Statistics as Legal Evidence

One of the normal functions of a legal trial is to resolve an uncertain factual situation according to some canon of probability: in criminal cases by evidence that establishes guilt “beyond reasonable doubt,” in civil cases by a “preponderance of the evidence.” In spite of these probabilistic terms, the law “refuses to honor its own formula when the evidence is coldly 'statistical.'” As a rule, “probabilities are determined in a most subjective and unscientific way” (Hart & McNaughton 1958, p. 54). A plaintiff who established that he was negligently run over by “a bus” and tried to identify the liable defendant by proof that Company X had the only regular bus franchise on the street where he was hit, was denied recovery on the ground that occasionally other buses traveled that street and that probability, however great, was not sufficient identification. In a trial for income tax evasion involving an illegal lottery wheel, expert testimony to the effect that mathematical probabilities suggest that the take from the wheel was twice as large as reported by the defendant was excluded as irrelevant. On the other hand, in an internal investigation of alleged rigging of a civil service examination, a chi-square test for goodness of fit showed that the distribution of the obtained grades, or a more extreme one, was highly improbable under the hypothesis of no cheating. This led to further investigation and eventual proof of chicanery, albeit not proof in court (McCann Associates 1966, p. 16).

However, in a recent Swedish trial for overtime parking, a figure was put to what constitutes insufficient probability for a finding of “guilty.” The police constable had marked the position of the valves on two tires on a standard sketch, accurate to the nearest “hour,” one valve at the “1 o'clock” position and the other at the “12 o'clock” position. Returning after a time lapse greater than the permitted length of parking, the constable found both valves in the same positions they had been in earlier. The defendant claimed he had left the place and returned. The Court of Appeals consid-dered odds of (12x 12=) 144:1 insufficient and declared registering the position of all four tire valves would have been sufficient—odds of (124 =) 20,736:1 (”Parkeringsfrägor ...” 1962, pp. 24, 25).
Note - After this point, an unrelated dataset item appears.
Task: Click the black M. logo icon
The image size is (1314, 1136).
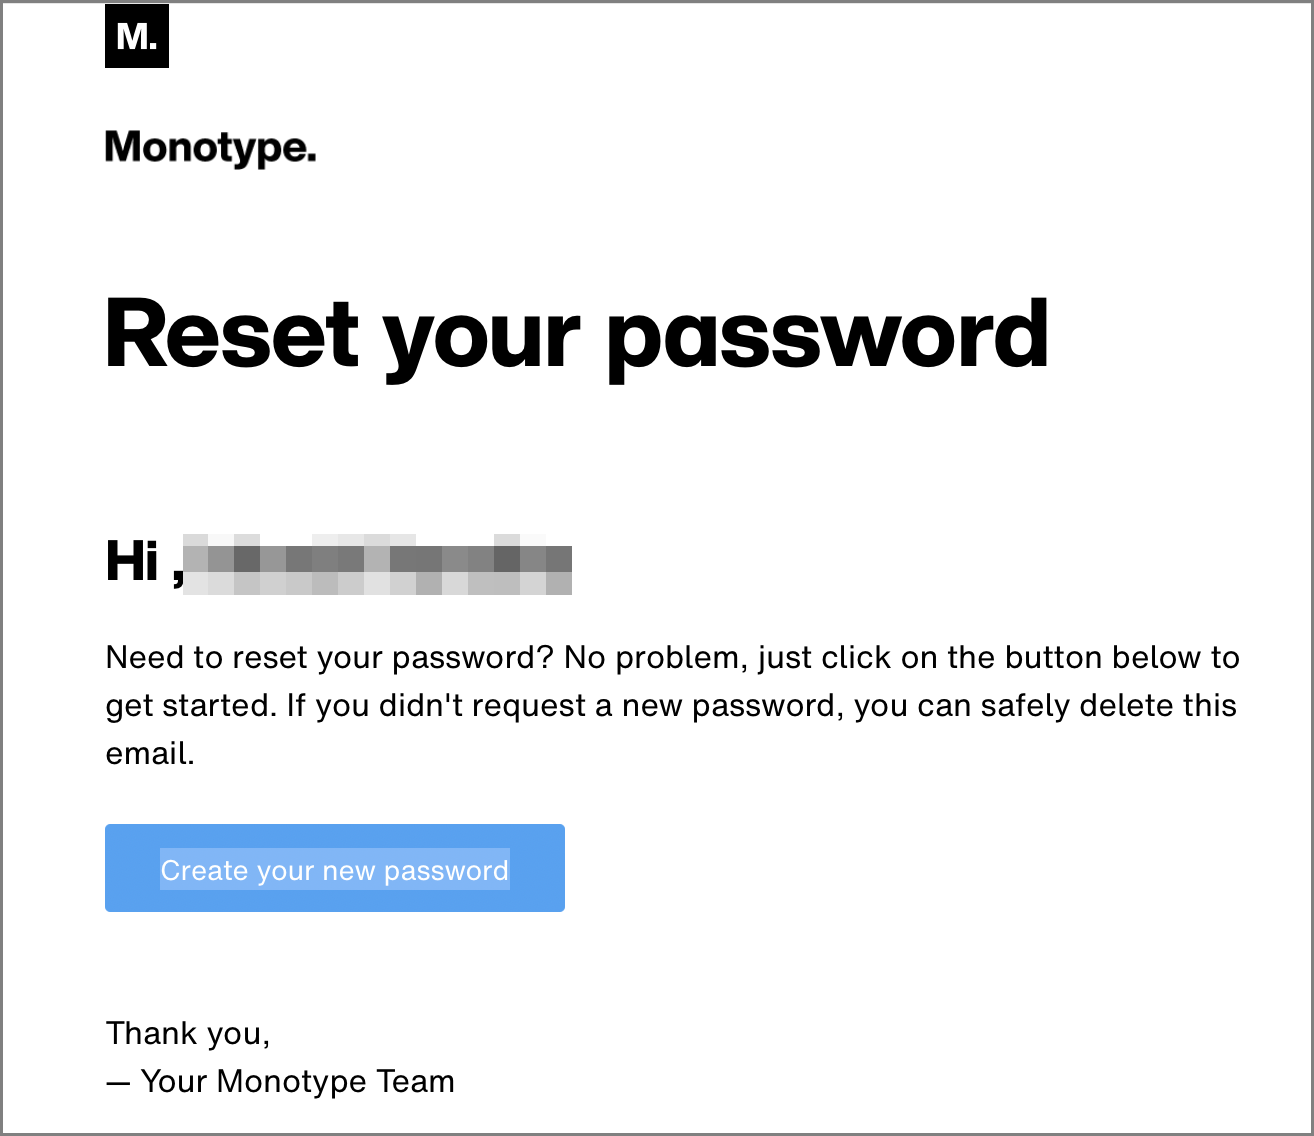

The court may be pardoned for having overstated the odds by calculating them under the assumption that the positions of the valve markings are statistically independent of each other, which is almost certainly not true.

But this distrust of statistical evidence is directed primarily against statistical proof of individual, specific events. Whenever some measurement of a large universe is at issue, such as the share of a market or the proportion of people holding a certain view, statistical evidence is clearly the best, if not the only, evidence obtainable. It is in such contexts that statistical evidence is playing a growing role in litigation.

Objections to statistical evidence . Objections to statistical evidence come from two sources: the hesitation to accept sample results in place of complete census counts and—at least in the Anglo-Saxon legal sphere—the evidentiary rule prohibiting hearsay evidence, if the statistic is based on surveys that involve interviews. Of the two, the objection to sampling is less stubborn. The example set by the U.S. Bureau of the Census helped to break the way. Statutes in many states make census and other published governmental statistics prima facie legal evidence, although many “census” data are based on samples and all of them are hearsay evidence many times removed.

The hearsay rule is the more serious obstacle. The law holds that testimony must be open to cross-examination in order to test accuracy of perception, reliability of memory, and sincerity. The law allows exceptions to this rule, thereby inviting certain kinds of surveys (see below), but has been slow to admit statistical evidence in general. Oldfashioned doctrine will often allow testimony of selected witnesses who are far from constituting a representative sample but will refuse admittance of a survey based on a representative sample because, technically, it is hearsay evidence. That a carefully conducted survey is a source of truth superior to the testimony of such selected witnesses has been convincingly argued, and on the whole the courts are learning to appreciate this position.

Areas of acceptance . Statistical evidence has found more general acceptance in three areas: in proceedings before administrative agencies which are not bound by evidentiary rules; in antitrust cases, where measurements of market shares have become almost indispensable; and in surveys of what the law calls the witness' “state of mind”— a broad area that is specifically exempt from the hearsay rule and that has spawned much statistical evidence. If a respondent is asked, for instance, whether he believes two different trademarks represent the same or different manufacturers, the survey maker knows what the true facts are; all he wants to find out is whether the interviewee knows them too. Following are the major types of disputes in which survey evidence often forms what is usually the core of proof.

Consumer awareness. Sometimes the law provides that a trademark or advertising slogan can be protected only as long as it is in sufficient use, that is, sufficiently established in the consumer's mind (Verkehrsgeltung in German trademark law).

Confusion of trademarks. A trademark that is so similar to an already existing one that the two are likely to be confused may not be registered. The similarity might be created by similar words, by similar design, by a similar color, or by any combination of these factors.

Meaning of trademarks. The requirement of truth in trademark labeling occasionally imposes the burden of finding out what certain words mean; the issue may be, for instance, whether a term such as “English lavender” or “farmer bread” denotes true origin or merely a type of product.

Proprietary or generic name. Names, originally protected as brand designations, lose their proprietary character if they have in fact become generic terms, designating the type of product rather than one of its brands. In the United States, “Thermos” has become a generic term in this fashion. “Vaseline” has lost its proprietary character in some European countries but not in the United States, where it is a specific brand of petroleum jelly.

Misleading advertising. The Federal Trade Commission and the Food and Drug Administration in the United States have the duty to prohibit false advertising claims. In such procedures two questions arise, one factual—what the product actually does—and one psychological—what the public, judging from the advertising claims, thinks it does. Thus, it was litigated whether coal made from corncobs can claim to be charcoal. The issue involved both a chemical question—whether wood charcoal is different from corncob charcoal—and a psychological one—what the public understood charcoal to be and whether the difference, if perceived, mattered.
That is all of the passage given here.